Give back all the data exactly, line by line.

Saved data entries:
_ _ _ _

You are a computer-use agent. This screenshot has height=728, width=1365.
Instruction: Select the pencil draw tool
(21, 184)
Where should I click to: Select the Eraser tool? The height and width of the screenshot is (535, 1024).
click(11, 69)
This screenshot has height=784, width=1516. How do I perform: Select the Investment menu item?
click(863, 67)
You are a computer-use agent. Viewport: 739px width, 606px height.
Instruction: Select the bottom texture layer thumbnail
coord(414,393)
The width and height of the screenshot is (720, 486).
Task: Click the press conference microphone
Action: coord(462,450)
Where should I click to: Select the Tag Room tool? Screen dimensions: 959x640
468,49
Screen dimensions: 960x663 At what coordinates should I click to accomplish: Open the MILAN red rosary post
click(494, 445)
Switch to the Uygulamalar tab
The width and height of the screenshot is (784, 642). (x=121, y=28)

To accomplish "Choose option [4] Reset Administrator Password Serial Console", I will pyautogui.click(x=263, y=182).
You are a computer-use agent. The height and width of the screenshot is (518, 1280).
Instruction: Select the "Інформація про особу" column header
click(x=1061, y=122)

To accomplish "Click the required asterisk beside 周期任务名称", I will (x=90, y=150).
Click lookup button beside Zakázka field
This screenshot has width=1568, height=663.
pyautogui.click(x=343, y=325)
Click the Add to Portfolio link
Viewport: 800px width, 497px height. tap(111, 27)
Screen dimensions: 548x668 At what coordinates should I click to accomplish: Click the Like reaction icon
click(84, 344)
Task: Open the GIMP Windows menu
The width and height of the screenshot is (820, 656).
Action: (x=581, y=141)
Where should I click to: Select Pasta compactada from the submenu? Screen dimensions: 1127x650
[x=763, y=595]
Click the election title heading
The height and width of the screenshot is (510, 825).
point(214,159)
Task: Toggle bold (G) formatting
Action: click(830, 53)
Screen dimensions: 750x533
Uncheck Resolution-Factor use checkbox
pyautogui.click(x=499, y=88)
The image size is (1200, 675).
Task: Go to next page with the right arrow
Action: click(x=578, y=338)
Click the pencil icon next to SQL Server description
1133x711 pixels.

_ _ _ _

> Output of the task
You are a computer-use agent. This screenshot has height=728, width=1365.
Instruction: Select the pencil draw tool
(21, 184)
Where should I click to: Select the Eraser tool? The height and width of the screenshot is (535, 1024).
click(11, 69)
This screenshot has height=784, width=1516. How do I perform: Select the Investment menu item?
click(863, 67)
You are a computer-use agent. Viewport: 739px width, 606px height.
Instruction: Select the bottom texture layer thumbnail
coord(414,393)
The width and height of the screenshot is (720, 486).
Task: Click the press conference microphone
Action: coord(462,450)
Where should I click to: Select the Tag Room tool? Screen dimensions: 959x640
468,49
Screen dimensions: 960x663 At what coordinates should I click to accomplish: Open the MILAN red rosary post
click(494, 445)
Switch to the Uygulamalar tab
The width and height of the screenshot is (784, 642). (x=121, y=28)

To accomplish "Choose option [4] Reset Administrator Password Serial Console", I will pyautogui.click(x=263, y=182).
You are a computer-use agent. The height and width of the screenshot is (518, 1280).
Instruction: Select the "Інформація про особу" column header
click(x=1061, y=122)

To accomplish "Click the required asterisk beside 周期任务名称", I will (x=90, y=150).
Click lookup button beside Zakázka field
This screenshot has width=1568, height=663.
pyautogui.click(x=343, y=325)
Click the Add to Portfolio link
Viewport: 800px width, 497px height. tap(111, 27)
Screen dimensions: 548x668 At what coordinates should I click to accomplish: Click the Like reaction icon
click(84, 344)
Task: Open the GIMP Windows menu
The width and height of the screenshot is (820, 656).
Action: (x=581, y=141)
Where should I click to: Select Pasta compactada from the submenu? Screen dimensions: 1127x650
[x=763, y=595]
Click the election title heading
The height and width of the screenshot is (510, 825).
point(214,159)
Task: Toggle bold (G) formatting
Action: click(830, 53)
Screen dimensions: 750x533
Uncheck Resolution-Factor use checkbox
pyautogui.click(x=499, y=88)
The image size is (1200, 675).
Task: Go to next page with the right arrow
Action: click(x=578, y=338)
Click the pencil icon next to SQL Server description
1133x711 pixels.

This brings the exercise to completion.